Net Art: Thorington created several works for the Internet, among them Solitaire (with Marianne R. Petit and John Neilson), an interactive narrative experiment that invited users to co-author the piece; North Country, Parts 1 and 2, a hypertext, nonlinear narrative that can be experienced with or without audio accompaniment; and the multi-location, networked performance, Adrift, a cinematic journey across a harbor that included real-time webcam footage, text, 3D graphics, and soundscape. With collaborators Jesse Gilbert and Marek Walczak, Adrift was presented at Ars Electronica, Linz, Austria (1997); the tenth anniversary celebration of Kunstradio, Vienna; and the New Museum of Contemporary Art, New York City in 2002, as well as multiple times online. Adrift was supported by a Creative Capital grant.

Networked Performance: After participating in PORT: Navigating Digital Culture, Thorington, with Jesse Gilbert, produced and performed in multiple networked, musical performances on the web beginning in 1998. Their collaborators included Harvestworks, the Pauline Oliveros Foundation, and Mills College. Thorington co-founded Networked_Performance (2004–2016) and Networked_Music_Review (2007–2016), two research blogs that chronicled network-enabled practice.
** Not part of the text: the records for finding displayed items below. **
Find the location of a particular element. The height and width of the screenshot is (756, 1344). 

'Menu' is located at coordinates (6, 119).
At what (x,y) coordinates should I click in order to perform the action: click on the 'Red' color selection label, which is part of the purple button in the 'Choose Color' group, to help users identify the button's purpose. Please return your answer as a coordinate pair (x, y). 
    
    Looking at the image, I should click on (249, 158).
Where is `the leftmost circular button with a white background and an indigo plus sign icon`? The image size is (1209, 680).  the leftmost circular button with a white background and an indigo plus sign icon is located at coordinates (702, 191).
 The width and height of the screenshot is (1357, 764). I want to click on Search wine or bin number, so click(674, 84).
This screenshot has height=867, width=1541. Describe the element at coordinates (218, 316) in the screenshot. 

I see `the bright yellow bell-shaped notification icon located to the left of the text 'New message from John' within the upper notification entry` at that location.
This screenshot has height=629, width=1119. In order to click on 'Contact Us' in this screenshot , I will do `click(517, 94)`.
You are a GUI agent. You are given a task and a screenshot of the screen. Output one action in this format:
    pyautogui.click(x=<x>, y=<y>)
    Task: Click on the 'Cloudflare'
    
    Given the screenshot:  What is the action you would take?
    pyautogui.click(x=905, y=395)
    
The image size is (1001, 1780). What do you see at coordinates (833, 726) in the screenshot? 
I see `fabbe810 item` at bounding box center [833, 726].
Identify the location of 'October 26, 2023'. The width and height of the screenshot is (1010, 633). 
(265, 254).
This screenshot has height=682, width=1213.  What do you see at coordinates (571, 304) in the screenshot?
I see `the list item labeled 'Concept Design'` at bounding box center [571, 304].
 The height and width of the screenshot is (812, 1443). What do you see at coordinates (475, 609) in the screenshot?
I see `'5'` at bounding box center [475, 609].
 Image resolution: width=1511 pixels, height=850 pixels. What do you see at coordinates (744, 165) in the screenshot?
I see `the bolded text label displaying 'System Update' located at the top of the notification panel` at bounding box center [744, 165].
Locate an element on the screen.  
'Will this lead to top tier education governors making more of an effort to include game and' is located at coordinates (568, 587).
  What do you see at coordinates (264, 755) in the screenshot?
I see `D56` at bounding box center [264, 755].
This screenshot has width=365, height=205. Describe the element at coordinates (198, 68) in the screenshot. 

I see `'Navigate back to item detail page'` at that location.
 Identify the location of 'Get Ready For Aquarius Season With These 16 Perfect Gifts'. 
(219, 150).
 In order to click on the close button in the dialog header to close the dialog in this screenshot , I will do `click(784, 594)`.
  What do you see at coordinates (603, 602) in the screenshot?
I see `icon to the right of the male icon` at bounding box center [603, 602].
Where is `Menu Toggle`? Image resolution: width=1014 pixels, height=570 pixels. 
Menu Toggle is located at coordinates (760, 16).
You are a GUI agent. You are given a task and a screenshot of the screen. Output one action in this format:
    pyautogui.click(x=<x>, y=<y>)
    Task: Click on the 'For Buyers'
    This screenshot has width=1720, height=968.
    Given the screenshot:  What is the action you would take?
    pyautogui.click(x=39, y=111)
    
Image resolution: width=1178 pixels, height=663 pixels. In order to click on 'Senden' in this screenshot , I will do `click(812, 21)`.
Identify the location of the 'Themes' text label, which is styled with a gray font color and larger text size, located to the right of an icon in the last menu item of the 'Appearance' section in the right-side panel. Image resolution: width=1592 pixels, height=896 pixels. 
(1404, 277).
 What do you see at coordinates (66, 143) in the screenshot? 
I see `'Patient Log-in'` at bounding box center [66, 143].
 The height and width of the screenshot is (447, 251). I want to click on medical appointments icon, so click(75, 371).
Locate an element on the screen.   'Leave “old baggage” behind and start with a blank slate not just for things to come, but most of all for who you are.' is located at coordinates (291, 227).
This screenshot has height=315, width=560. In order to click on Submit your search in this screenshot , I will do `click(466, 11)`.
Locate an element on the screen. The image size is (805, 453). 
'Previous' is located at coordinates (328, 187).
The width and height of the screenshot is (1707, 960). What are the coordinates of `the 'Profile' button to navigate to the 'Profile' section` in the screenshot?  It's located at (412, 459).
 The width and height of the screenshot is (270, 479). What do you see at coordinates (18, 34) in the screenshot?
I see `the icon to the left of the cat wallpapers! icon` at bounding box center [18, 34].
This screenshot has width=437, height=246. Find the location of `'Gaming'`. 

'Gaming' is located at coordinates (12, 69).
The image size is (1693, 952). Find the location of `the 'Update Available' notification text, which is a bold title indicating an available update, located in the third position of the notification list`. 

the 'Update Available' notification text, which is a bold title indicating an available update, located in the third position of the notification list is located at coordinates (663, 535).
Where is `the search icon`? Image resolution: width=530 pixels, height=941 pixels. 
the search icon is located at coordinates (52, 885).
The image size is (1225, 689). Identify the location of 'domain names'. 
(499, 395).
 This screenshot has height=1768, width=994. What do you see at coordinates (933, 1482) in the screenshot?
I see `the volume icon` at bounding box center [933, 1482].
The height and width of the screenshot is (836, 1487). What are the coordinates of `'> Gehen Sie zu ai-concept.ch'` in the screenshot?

Thorington has lectured internationally, including at the conference Media in Transition 5: Creativity, Ownership and Collaboration in the Digital Age, Massachusetts Institute for Technology (2007); Digital Arts Weeks, Zurich (2007); and the conference Sounding Cultures, Cornell University, Ithaca, New York (2011).

===Other===
In 2001, Thorington created the sound for 9_11_01_scapes, which was included in Magnum Photos online audio/visual essay, "September 11" and The September 11 Digital Archive. The sound score was awarded Winner at the Aether Festival, KUNM-FM, Albuquerque, New Mexico (2003); and Honourable Recognition, Prix Bohemia Radio Festival, Czechoslovakia (2003). Thorington taught numerous courses and workshops, including at Emerson College, Boston, Massachusetts; School of Visual Arts, New York University, New York; School of the Museum of Fine Arts, Boston; and Arts Technology Center, University of New Mexico, Albuquerque, New Mexico.